JacksonDunstan.com

The series continues today by picking up where we left off with pointers. We’ll discuss a popularly-used alternative in C++: references. These are quite different from the various concepts of references in C#!

Table of Contents

Pointers

As we saw last week, there is a lot of flexibility in pointers and their closely-associated arrays and strings. Usually, it’s a lot more flexibility than we really want. In the vast majority of cases, we simply want a pointer to refer to a variable. We don’t want that variable to be null, we don’t intend to perform arithmetic on the pointer, and we don’t want to index into it like an array. Consider a function declaration like this:

int GetTotalPoints(Player*);

This makes the reader ask themselves questions like “can the Player pointer be null?” The reader might also wonder “is this a single Player or an array of them?” and “if this is an array, how long can it be?” The answers really depend on the implementation of GetTotalPoints, but we don’t want readers to have to guess or spend their time tracking down and reading the function definition. The function definition might not even be available, such as with a closed-source library.

Lvalue References

To address these issues, C++ introduces “references” as an alternative to pointers. A reference is like an alias to something, usually backed with a pointer in the compiled code. Here’s how one looks:

int x = 123;
int& r = x; // <-- reference
DebugLog(x, r); // 123, 123

There are a several critical aspects of this. First, the syntax for a reference is similar to a pointer except that we add a & instead of a * to the type we want to refer to: int in this case. We can read the resulting int& r as “r is a reference to an int.”

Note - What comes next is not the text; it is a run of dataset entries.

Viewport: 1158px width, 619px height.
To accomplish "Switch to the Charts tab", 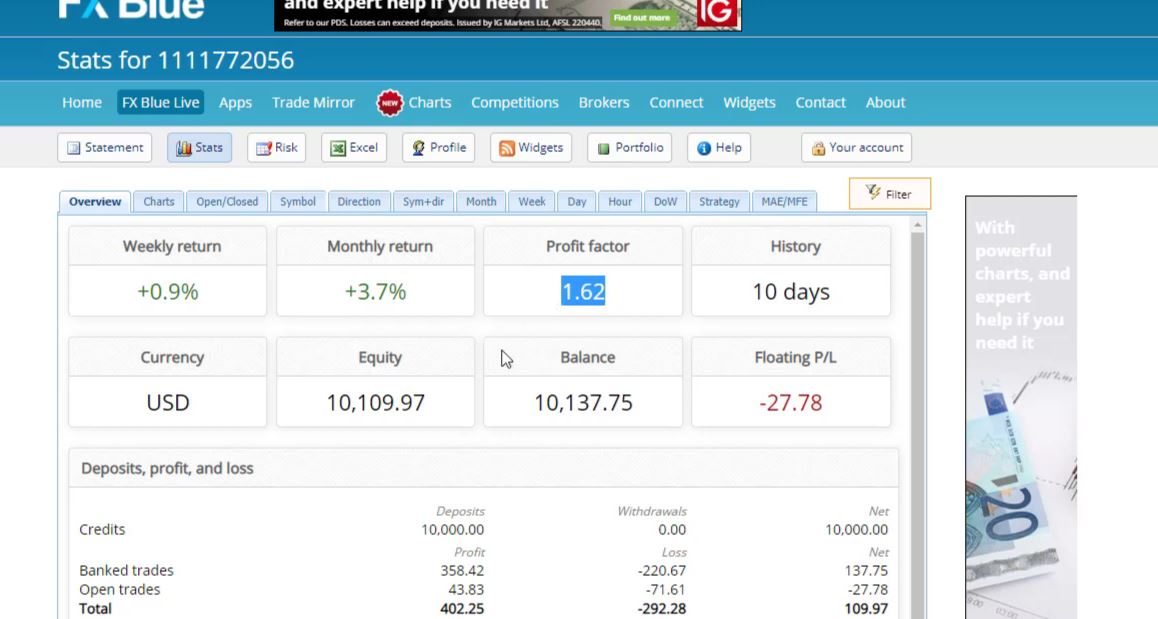I will click(158, 201).
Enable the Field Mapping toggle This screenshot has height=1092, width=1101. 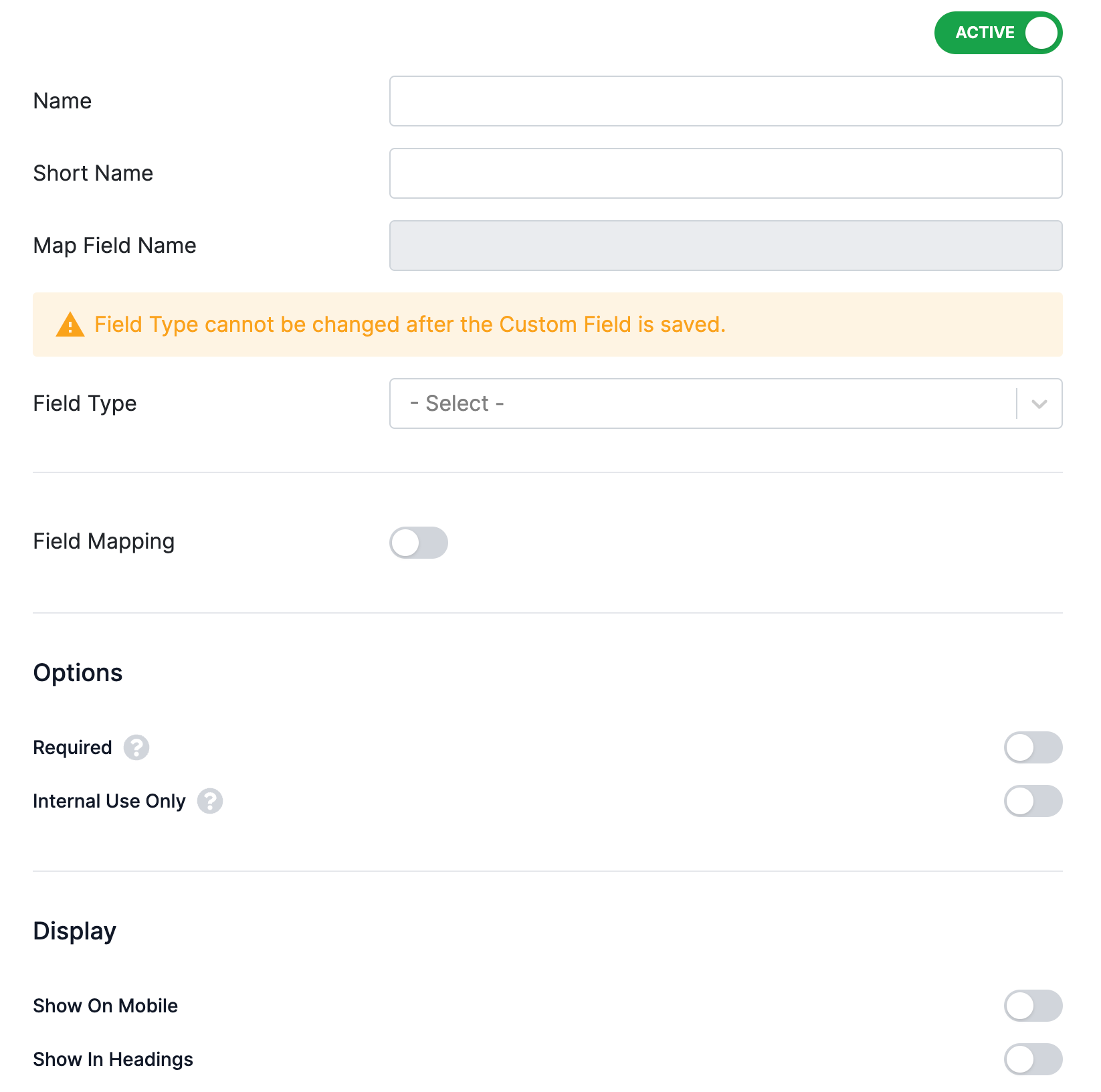(x=419, y=543)
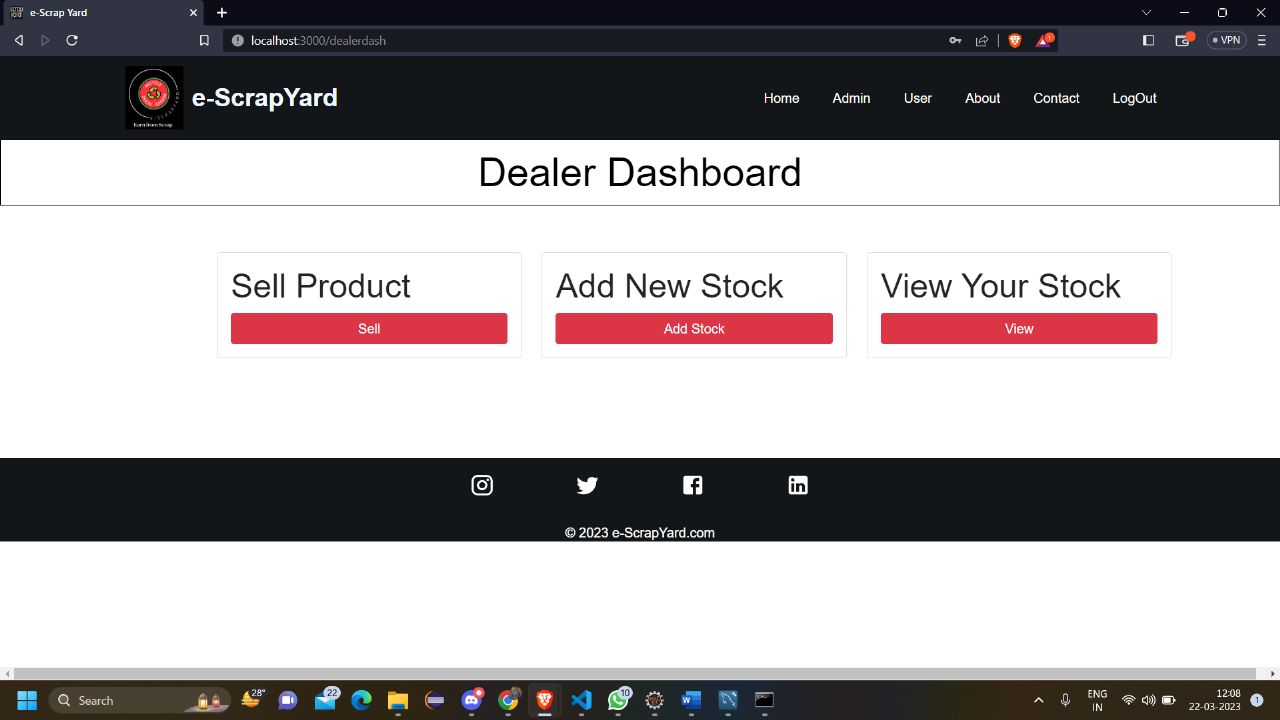This screenshot has height=720, width=1280.
Task: Expand the tab search dropdown arrow
Action: click(x=1145, y=12)
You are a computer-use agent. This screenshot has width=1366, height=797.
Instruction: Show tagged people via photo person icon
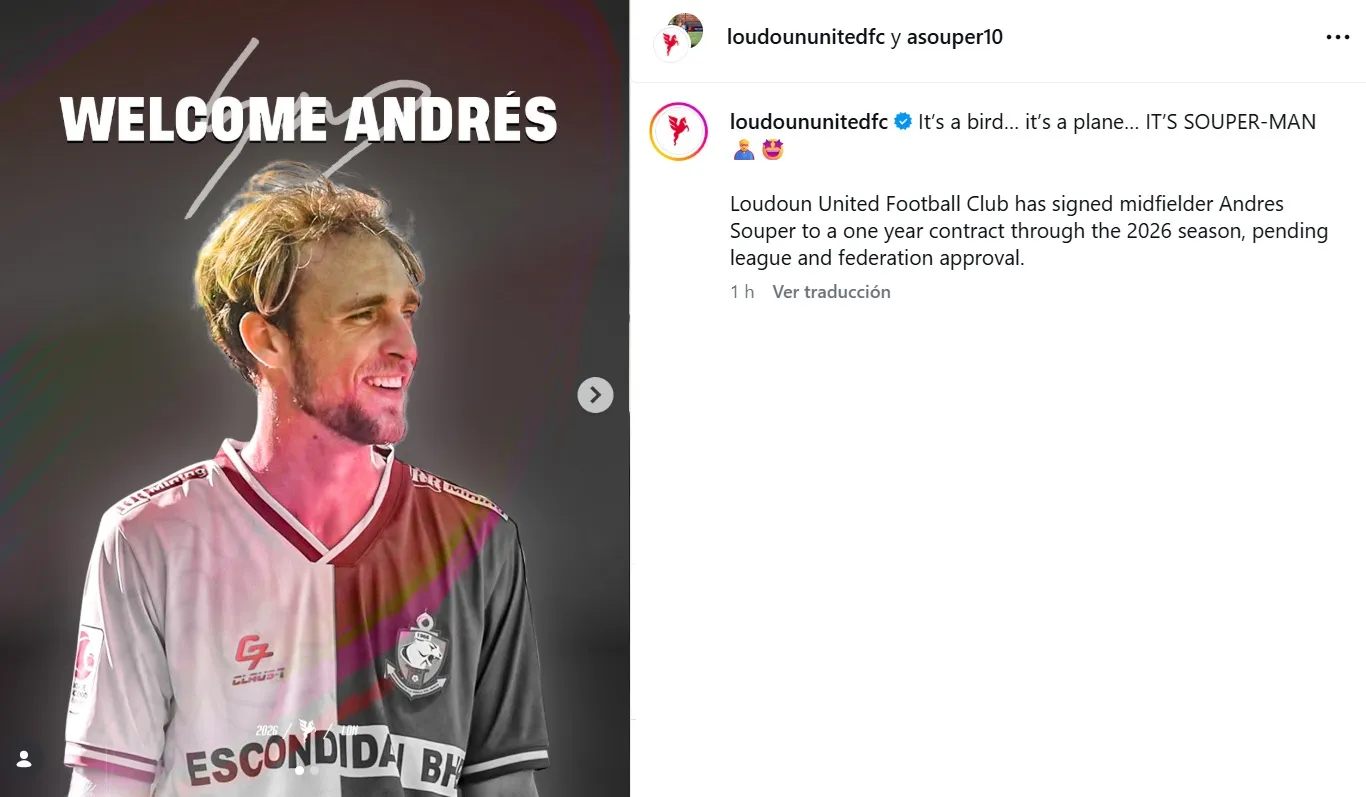[x=24, y=759]
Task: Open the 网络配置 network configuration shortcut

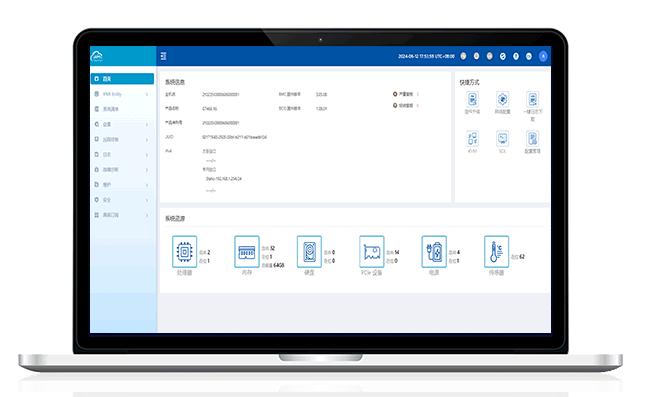Action: [x=502, y=100]
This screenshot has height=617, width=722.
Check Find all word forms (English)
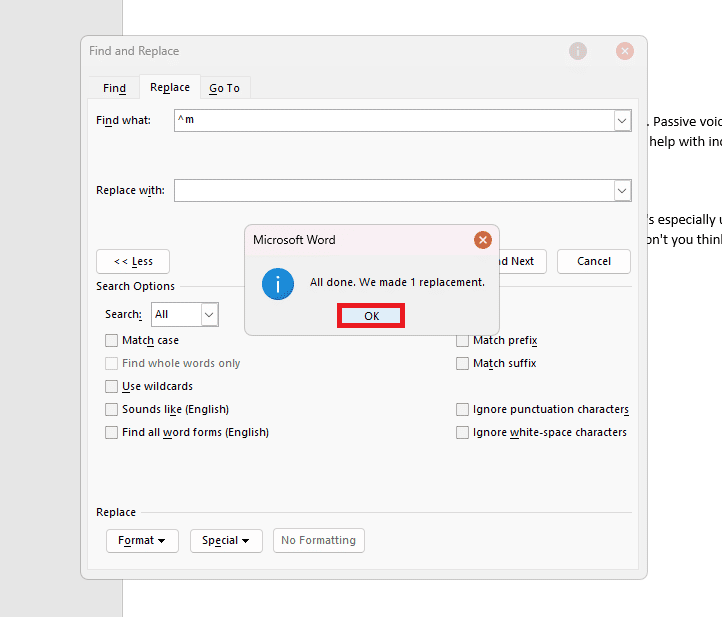[x=112, y=433]
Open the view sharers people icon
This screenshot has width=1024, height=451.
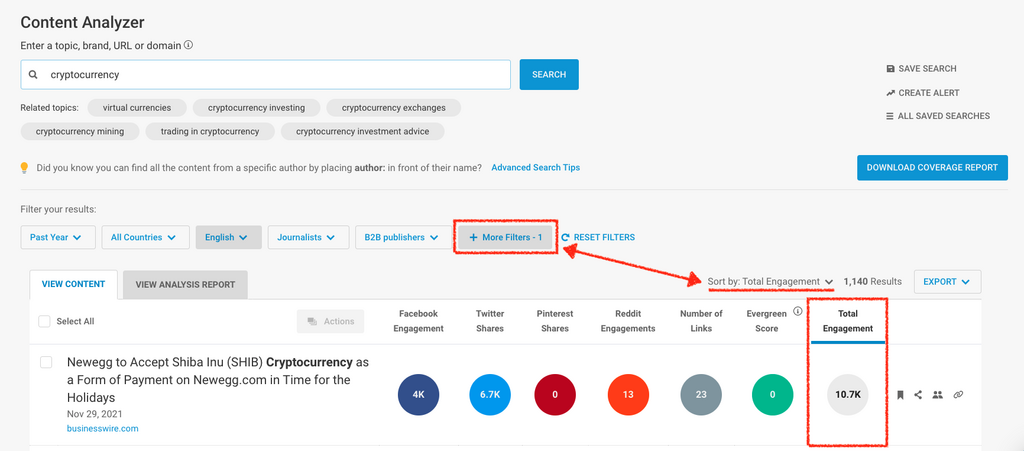point(937,395)
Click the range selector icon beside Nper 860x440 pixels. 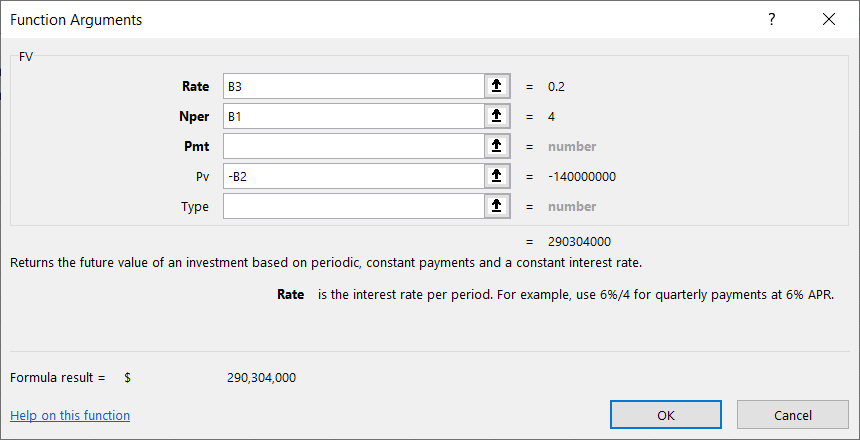[496, 116]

Second, we must initialize the reference when it’s declared. We can’t simply write int& r; or we’ll get a compiler error. This helps avoid undefined behavior since we can’t possibly read or write an unintialized reference.

Third, the thing we initialize the reference to must be a valid “lvalue.” This is generally thought of as “something with a name.” It includes variables and functions. It also means that a reference can never be null since everything with a name has a non-null memory address in C++.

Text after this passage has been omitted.